Friday, May 05, 2017

Reconnection

One of the talks was on the possibility of seeing solar flares with the IceCube neutrino detector. That might seem a little counter-intuitive: how do big magnetic disturbances manage to make neutrinos?

A plasma with a magnetic field in it will carry that magnetic field around with it as it moves. (The magnetic field acts on the plasma and the plasma acts on the magnetic field--plasma physics is hard.) So far so good--the plasma erupts from the Sun, and carries some of the Sun's magnetic field with it. Think of it stretching those field lines further out into space.

But it turns out there's a lot of turbulence there too, so the plasma sometimes gets whirled around on itself. What happens when the magnetic field lines cross?

You get what you might think of as a magnetic short circuit. The magnetic field "lines" join and shift--quite rapidly. And this happens over a fairly sizeable chunk of space.

A rapidly changing magnetic field produces an electric field (and vice versa, of course). So out in the middle of Nowhereville-By-The-Sun, a bit of the flying plasma experiences a strong electric field. The protons move one way, the electrons another. Most of them bounce off other things and slow down and go back to balancing each other's charge eventually, but some luck out and keep getting accelerated (remember that the reconnection region can be large). Acceleration over a long distance builds up speed.

Some of those protons (electrons tend to get scattered away more easily) head out in our direction, and eventually may hit the Earth's magnetic field and spiral in to be part of an aurora.

The protons of interest here head back to the Sun, where some of them smash into another nucleus. Those kinds of smashes usually produce pions, and the charged pions eventually decay into a muon and a few neutrinos. And we can maybe see some of those neutrinos. They aren't terribly high energy, but they're higher energy than those usually produced in the Sun--maybe 10 times higher.
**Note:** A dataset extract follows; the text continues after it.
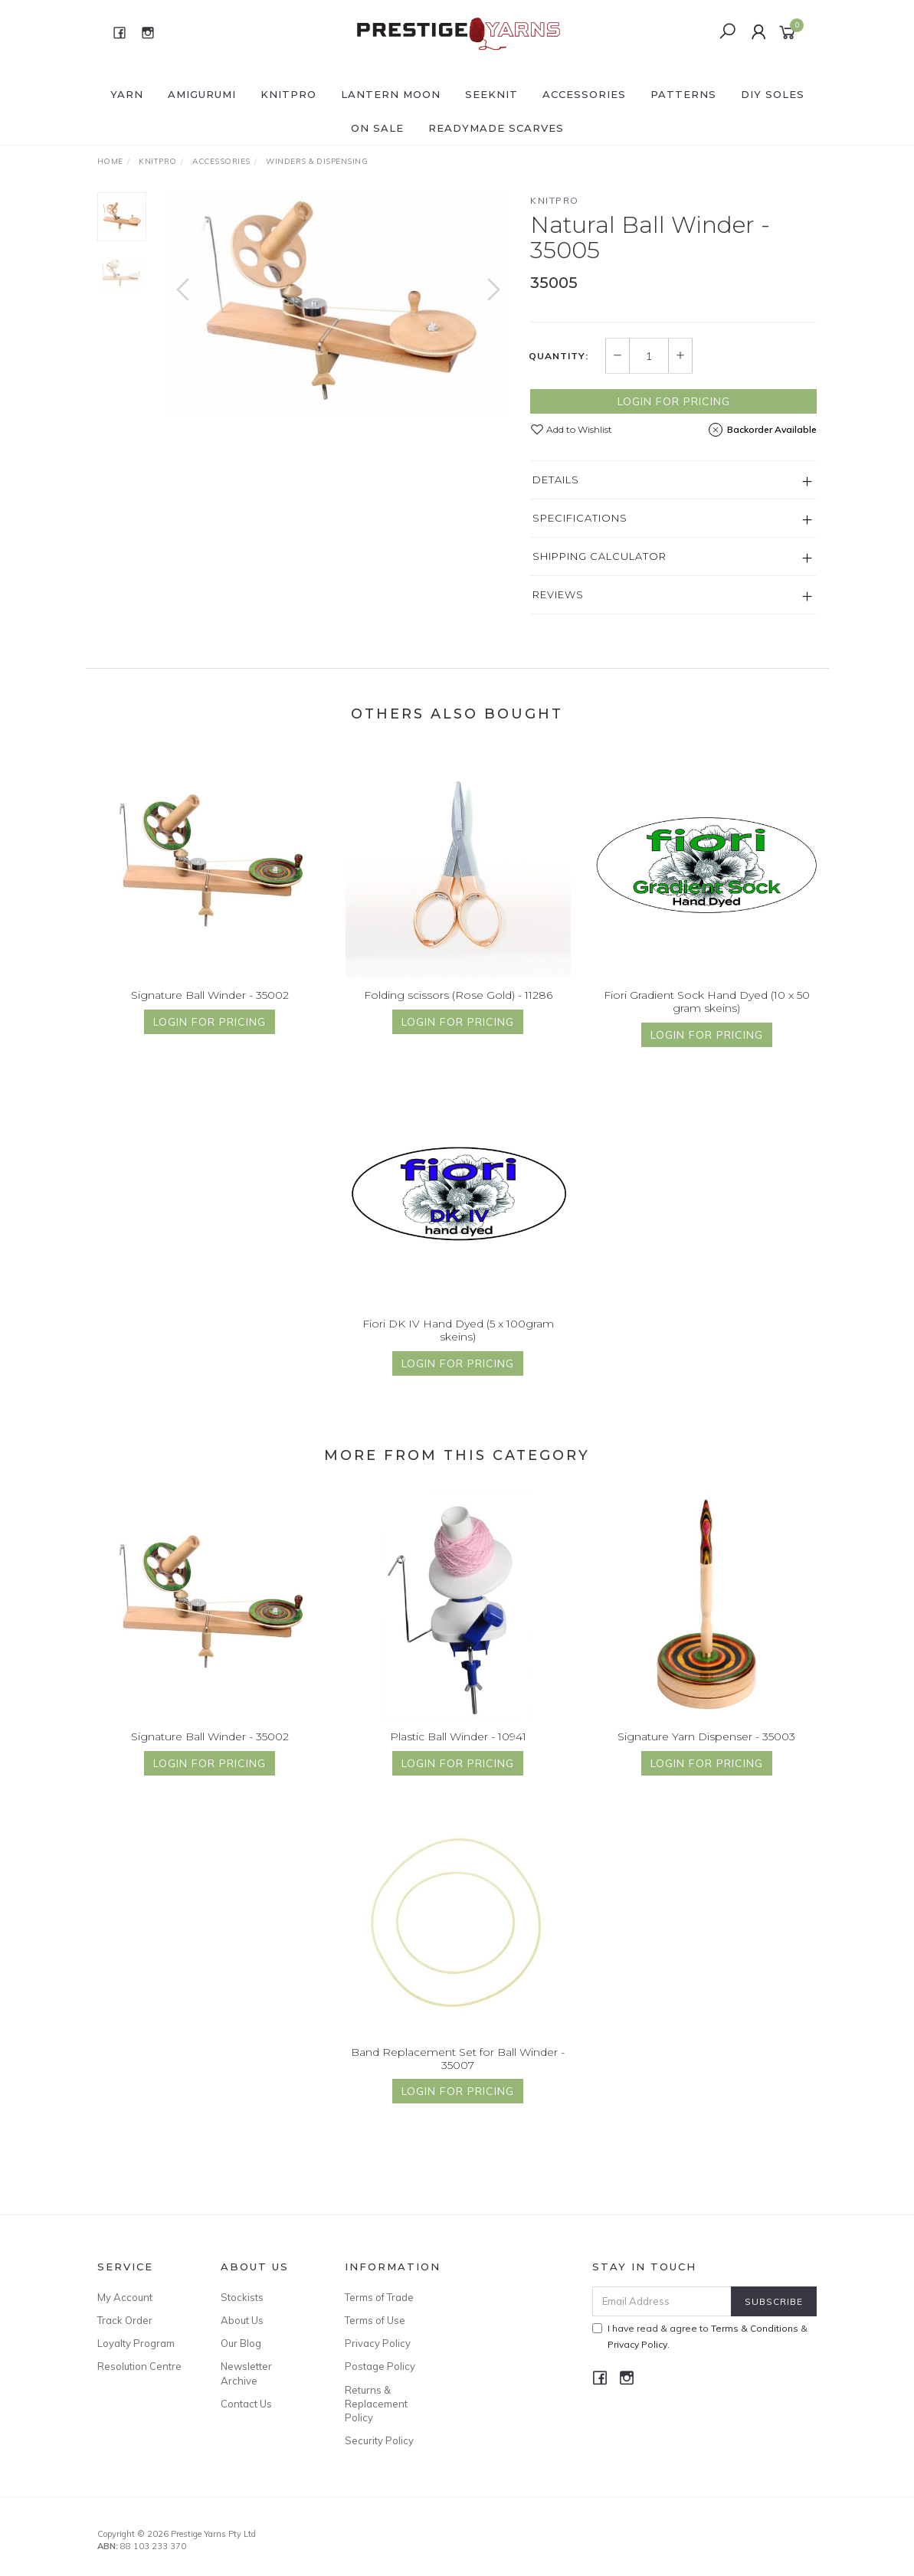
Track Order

It's ironic--neutrinos produced in the center of the Sun are ordinary low-ish energy, but those produced on the outside during flares can be quite a bit peppier. I can't think of any everyday examples, but I notice that boiling water in a pot only really splashes you when bubbles reach the surface and pop. The pop can really fling hot water around. Remember boiling something dry too fast back in chemistry class, and getting "bumping?"

We expect similar sorts of things to happen, but on even larger scales, when the blast wave from a supernova crashes into interstellar gas. Some of the neutrinos IceCube detected were over 10,000,000 times more energetic than ordinary solar neutrinos.